> YOUR OBJECTIVE: Would you please repeat the material exactly, from the first line to the last?

[LISTED ENTRIES]

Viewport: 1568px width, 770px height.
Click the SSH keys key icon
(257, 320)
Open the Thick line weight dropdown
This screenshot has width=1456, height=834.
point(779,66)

[/LISTED ENTRIES]

> PROBLEM SOLUTION:
Viewport: 1568px width, 770px height.
Click the SSH keys key icon
(257, 320)
Open the Thick line weight dropdown
This screenshot has width=1456, height=834.
point(779,66)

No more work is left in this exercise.